**EXERCISE TASK A:** Copy each line of the listing below that contains the word "should".

== TEXT SEGMENT

You can define type parameters in a method declaration.

They are specified in angle brackets before the return type.

The type that contains the generic method declaration does not have to be a generic type.

The following copy method is a method with generic type. 

public static <T> void copy(Wrapper<T> source, Wrapper<? super T> dest){
    T value = source.get();
    dest.set(value);
}

Specify the generic type for a generic method

Usually, you do not need to specify the actual type parameter.

The compiler figures it out for you using the value you pass to the method.

====

**EXERCISE TASK B:**
Answer these questions from the text above on generic methods.
(i) Where are type parameters specified in a method declaration?
(ii) Does the type that contains a generic method declaration have to be a generic type?
(iii) What does the compiler use to figure out the actual type parameter?

== DATASET RECORDS

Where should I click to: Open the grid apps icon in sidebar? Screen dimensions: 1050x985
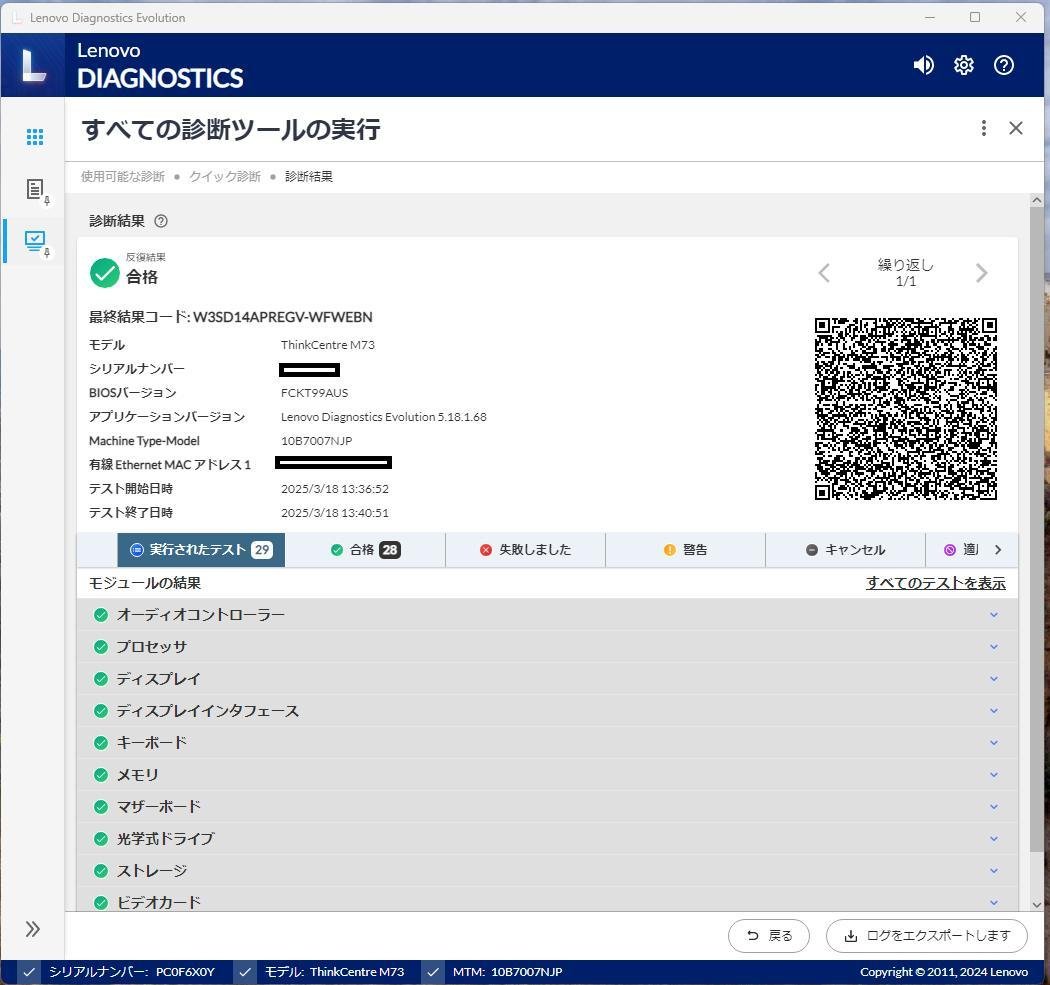[x=35, y=137]
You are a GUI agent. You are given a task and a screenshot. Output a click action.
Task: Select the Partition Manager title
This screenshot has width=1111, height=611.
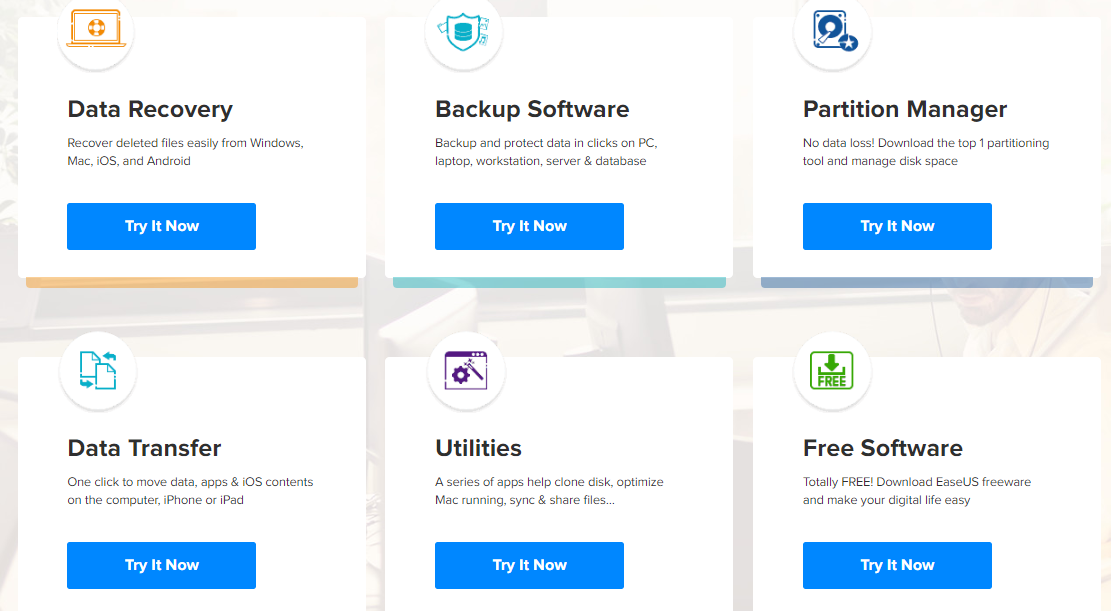[905, 109]
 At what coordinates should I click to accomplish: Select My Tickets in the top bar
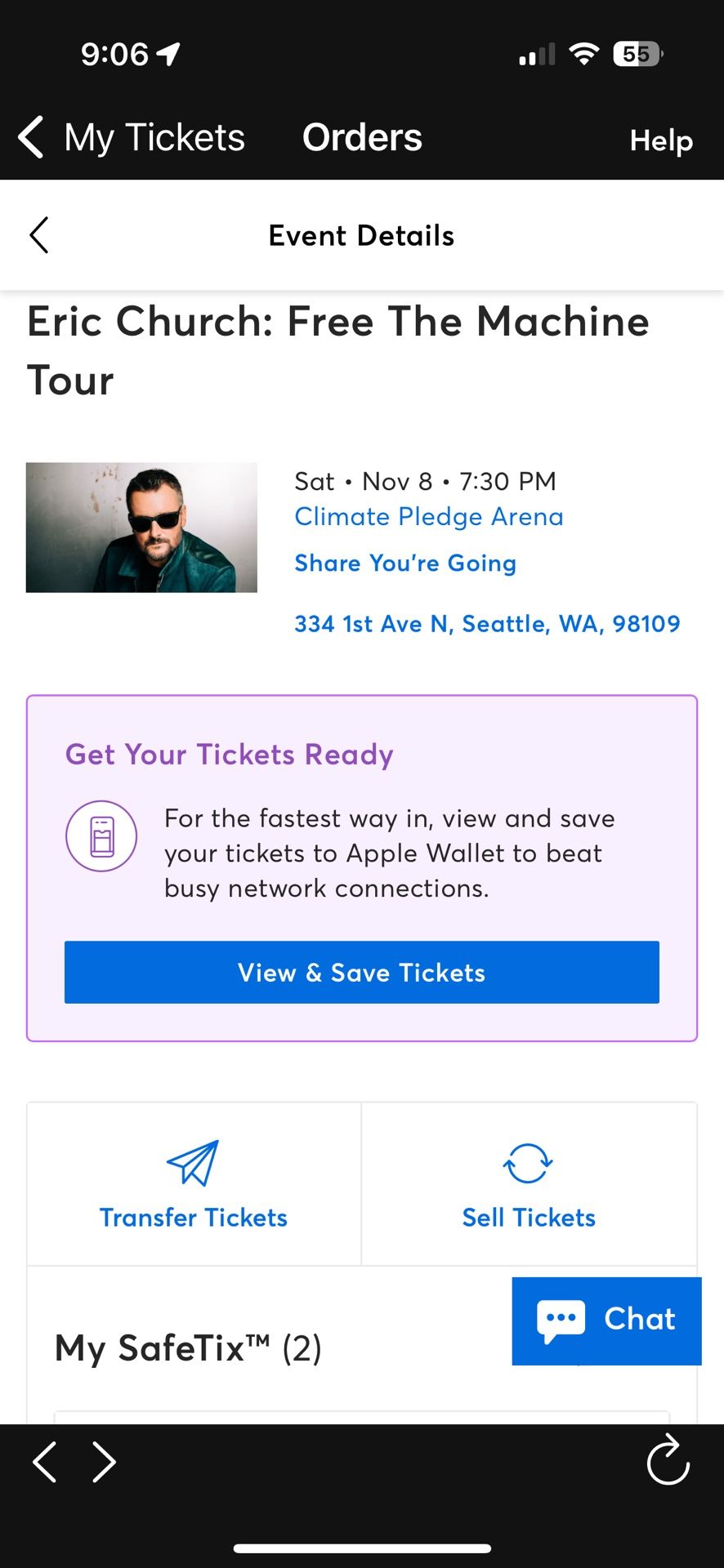coord(154,137)
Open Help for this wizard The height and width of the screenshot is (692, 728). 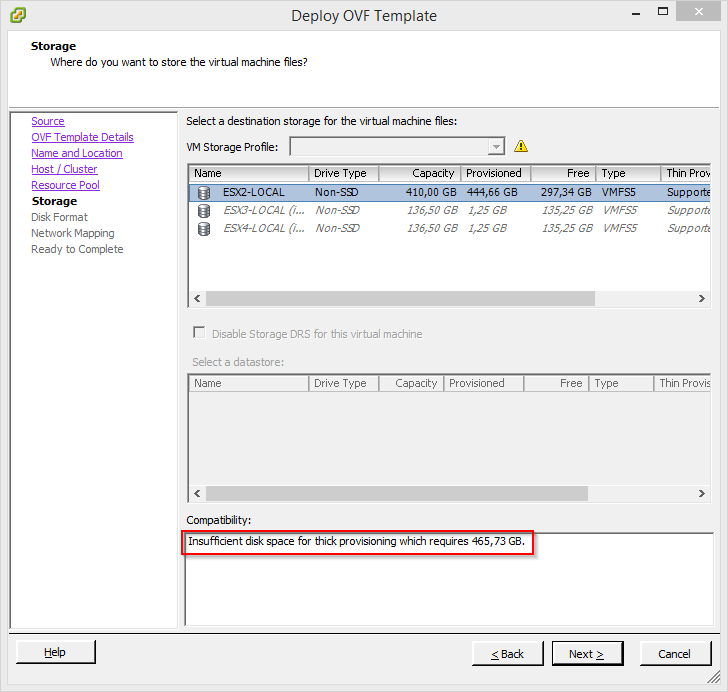[55, 652]

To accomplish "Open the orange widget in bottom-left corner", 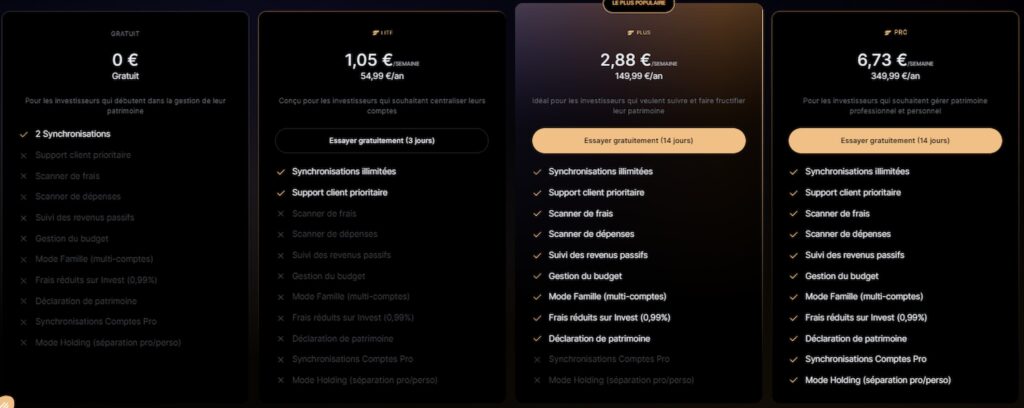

====

**WRITTEN SOLUTION A:**
Where should I click to: Open the grid apps icon in sidebar? Screen dimensions: 1050x985
 At what coordinates should I click to accomplish: Select My Tickets in the top bar

**WRITTEN SOLUTION B:**
(i) In angle brackets before the return type.
(ii) No.
(iii) The value you pass to the method.